Located just 20 miles north of the artistic island of Grenada, Carriacou has the culture, the music and the views. At just 13 square miles and with a population of roughly 5,000 people, it is the biggest island in the Grenadines – where some of the most exclusive and star studded island destinations in the world can be found.
Take a walk to Windward – an old Scottish fishing village where the reefs of Watering Bay still challenge the global yacht charter community, opening its harbour almost exclusively to West Indian cargo schooners and engineless fishing sloops plying their trade.
Two very different atmospheres engulf the gem that is Carriacou. A heads turn to the left, and you see broken down streets, shops being nothing more than charming wooden shacks, the laughing of children as they flow through the street, the smell of the freshly caught fish wafting through the air tempting the town to stop at the local market. While a heads turn to the right gives you million dollar views that we only see on television with the bright, crystal-clear, Caribbean waters lying on a bed of glowing, white sand, soaring palm trees over head swaying in balmy tropical breezes and not a cloud in the sky. It’s the intoxicating infusion of the two worlds that create this dizzying cocktail that is Carriacou.

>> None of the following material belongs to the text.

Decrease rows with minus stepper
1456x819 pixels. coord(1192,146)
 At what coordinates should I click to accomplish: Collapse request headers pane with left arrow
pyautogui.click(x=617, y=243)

To meet the colourful characters of the island, just settle down on a bar stool at any one of the innumerable rum shops or bars, gabber to a Rasta and sample the best flying fish in the West Indies, but beware of the legendary Carriacou jack iron, one sip and you’ll be sloshed.
Carriacou is the ultimate island get away, with next to no tourists that visit. It remains to be one of the only Caribbean islands to be undisturbed by the burnt British holiday-makers.
The Grenadines is a paradise for sailing fanatics, take a serene trip to The Tobago Quays, and snorkel in the Little Tobago Island reserve and see if you can catch a glimpse of the many sea turtles whirling through the true Pirates of the Caribbean waters. I’m not joking! (This is where Johnny Depp himself sailed the infamous Black Pearl)
Inland, all one can do is absorb the breathtaking views, listen to cultured calypso music and “Be Limin’” This is the activity that beats all, it is simply the Caribbean at its finest. When one gets fully engrossed in this activity you needn’t ask if we “be limin” all you need is a spectacular sunset, a hammock and an ice cold bottle of beer.